**What you are asked to do:**
The line containing "Click the Word erstellen document icon" and every line after it, through the end of the records below, are to be reproduced exactly, with the pictures left out.

**Provided data:**
◇ ◇ ◇ ◇
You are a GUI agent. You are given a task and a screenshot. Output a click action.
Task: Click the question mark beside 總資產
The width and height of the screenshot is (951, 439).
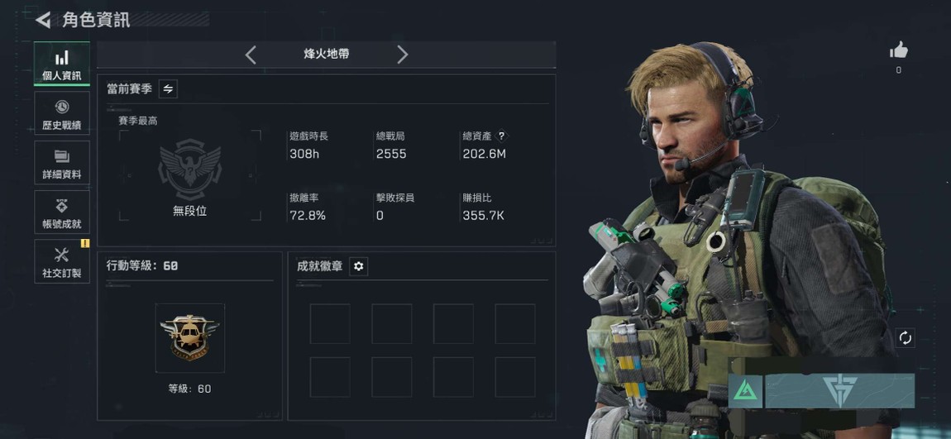(502, 136)
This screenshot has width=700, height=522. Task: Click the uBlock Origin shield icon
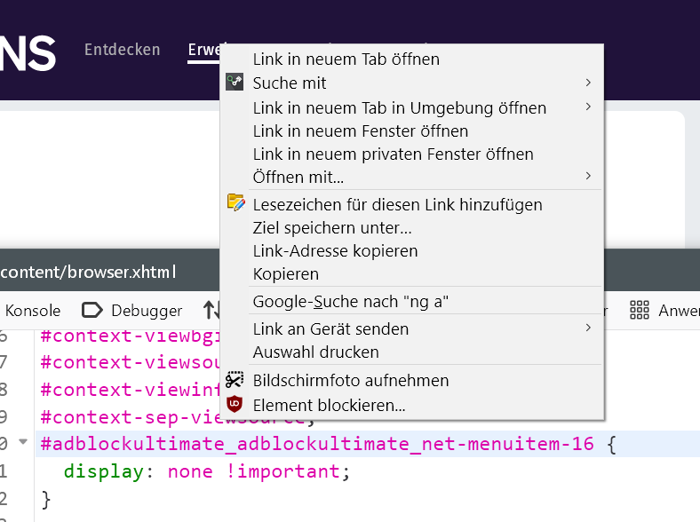(x=235, y=404)
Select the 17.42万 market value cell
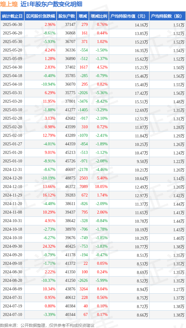Viewport: 186px width, 328px height. 141,93
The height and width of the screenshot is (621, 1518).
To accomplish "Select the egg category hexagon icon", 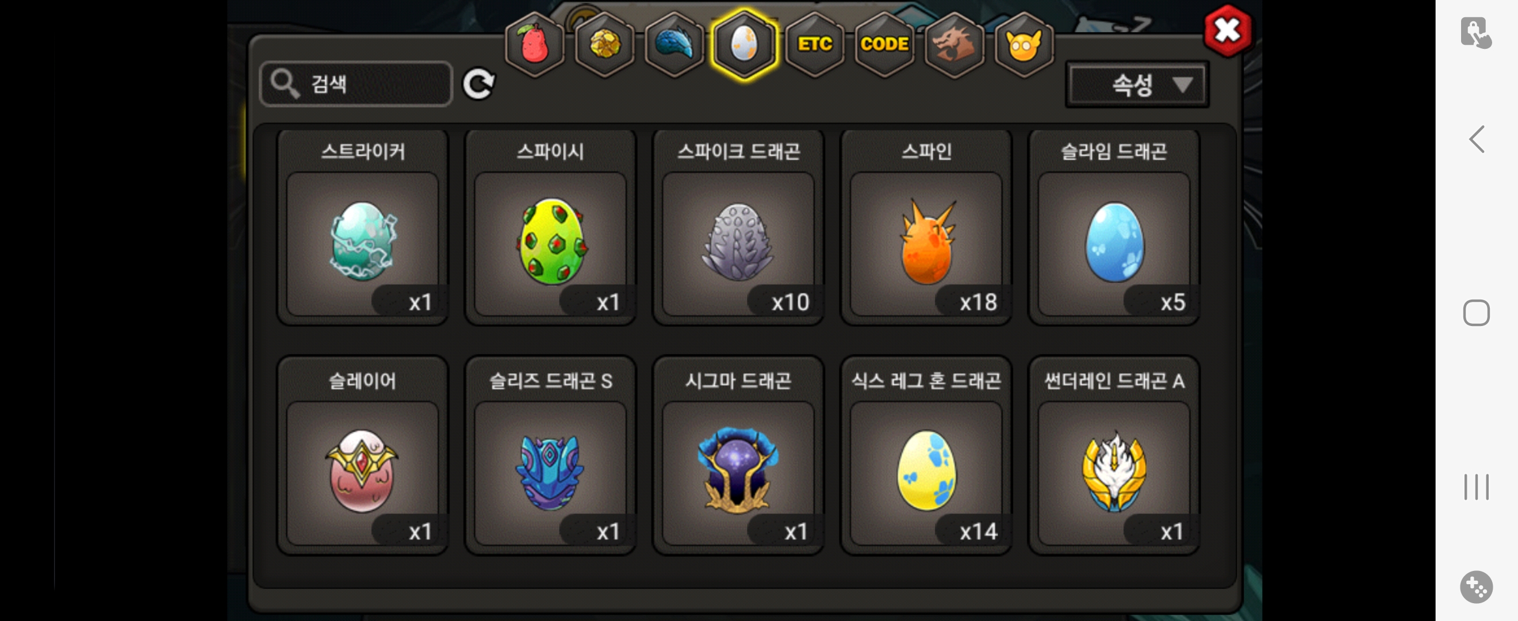I will click(x=744, y=45).
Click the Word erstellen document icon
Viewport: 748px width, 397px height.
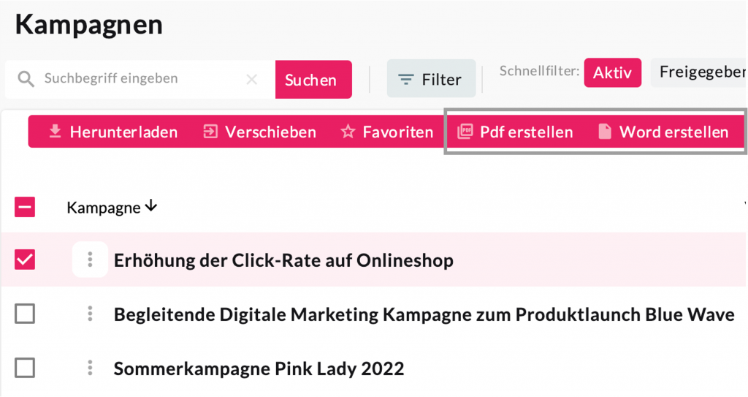tap(605, 132)
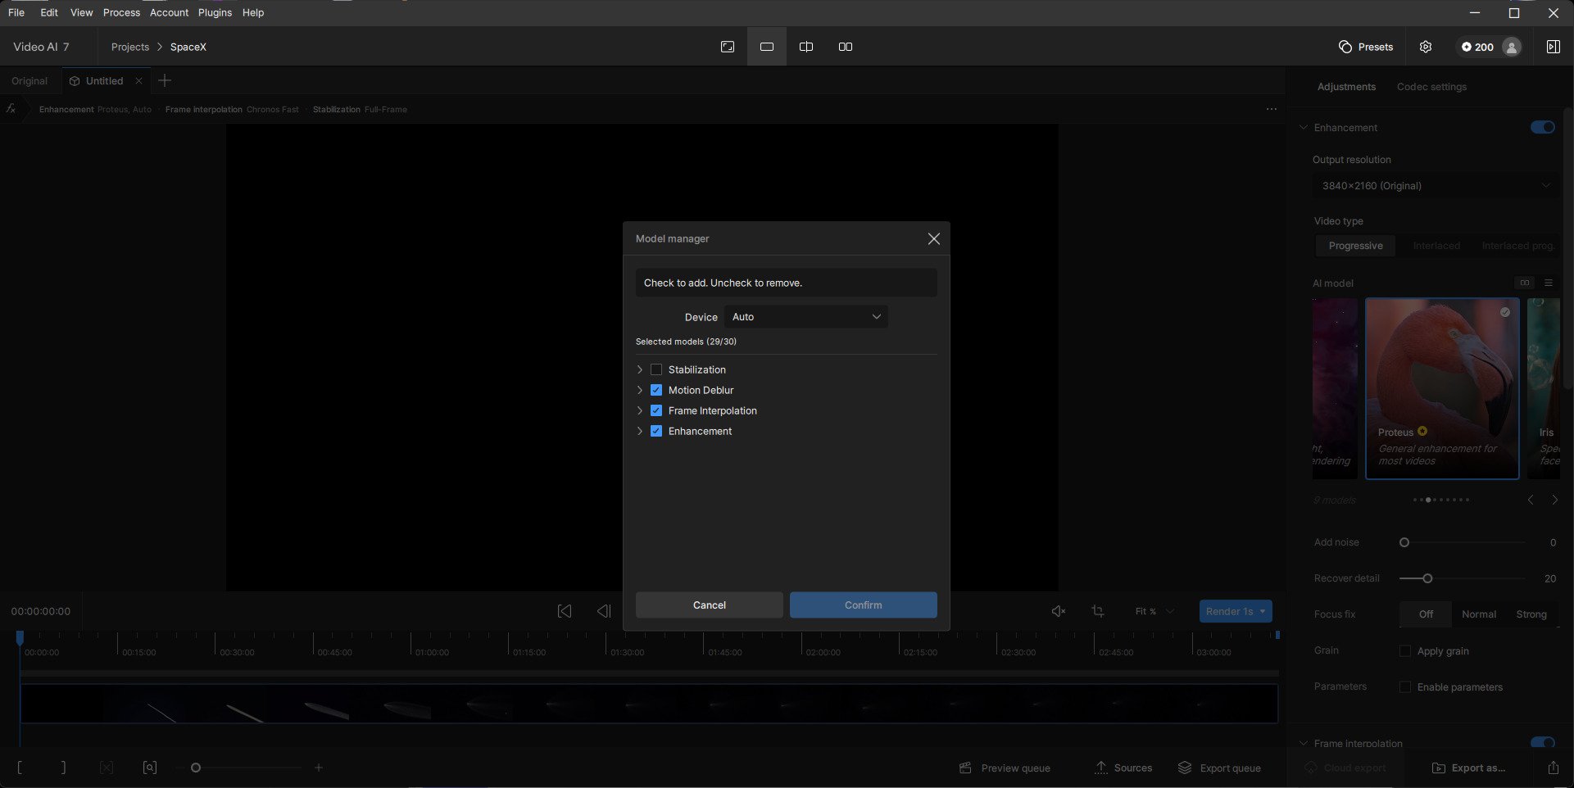Click the crop tool icon

coord(1098,611)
◇ ◇ ◇ ◇
**Solved problem:**
Click the Word erstellen document icon
Viewport: 748px width, 397px height.
tap(605, 132)
Click the crop tool icon

coord(1098,611)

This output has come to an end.